From Death of Email to Death of Privacy?
Reihan points me to Fast Company:
"If you want to know what people like us will do tomorrow, you look at what teenagers are doing today," Facebook COO Sheryl Sandberg told the audience at Nielsen's Consumer 360 conference yesterday. And according to Sandberg, only 11% of teens email daily--clearly, a huge generational drop. Instead, they are increasingly turning to SMS (or Twitter) and social networks for communication.
"E-mail--I can't imagine life without it--is probably going away," she said. But this transition will be good for businesses and brand marketers. Why? Because while it's very difficult to gain access to a consumer's email address, connecting with them via social networks is quite simple.
Set aside the question of whether Facebook heralds the death of privacy. Set aside even the question of whether the teens who apparently have determined our future are having second thoughts about letting party pictures get in the way of a good job. I'm not talking about privacy as the way you keep relationships or behavior secret. I'm talking about privacy as a solitary experience -- the experience of being alone. Email enables access to one's social network. But it isn't itself a social network. The death of email would point ultimately toward the death of mail, of communication that goes from box to box.

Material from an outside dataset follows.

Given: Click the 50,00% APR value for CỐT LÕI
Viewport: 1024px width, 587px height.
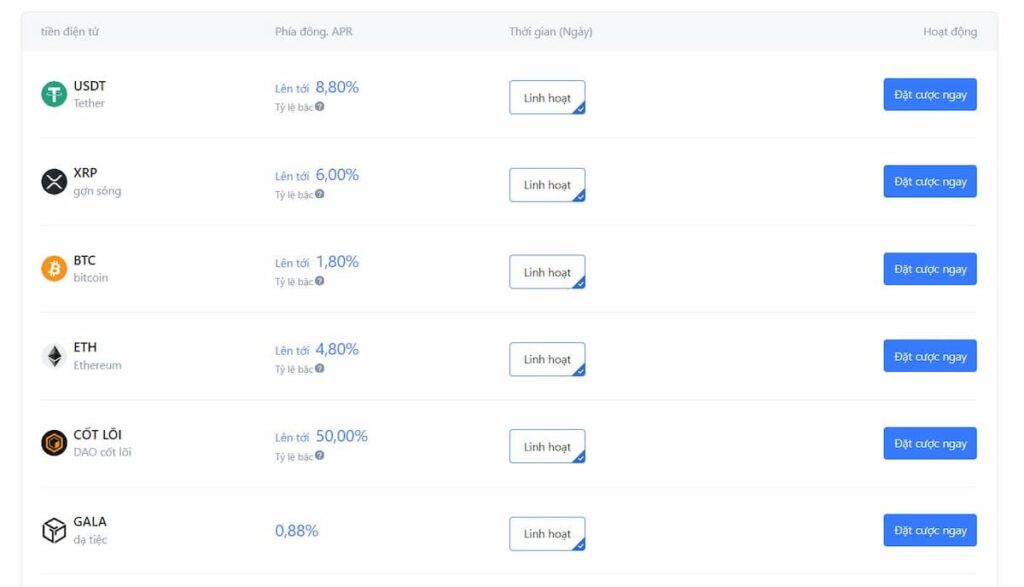Looking at the screenshot, I should tap(340, 436).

I love the internet and I love cocktail parties, so you can guess how I feel about talking on the internet in a cocktail-party-like way. But I like mail, too -- snail and e. And I see no reason why either of these should ever die, because they give us a way to access the company of others while we're still alone with ourselves. In quiet moments like that, we think differently. We feel differently. We remember differently. We should want to preserve even a variety of that private experience on the internet. There's nothing stopping us from doing so. Lest we forget, email, too, is free.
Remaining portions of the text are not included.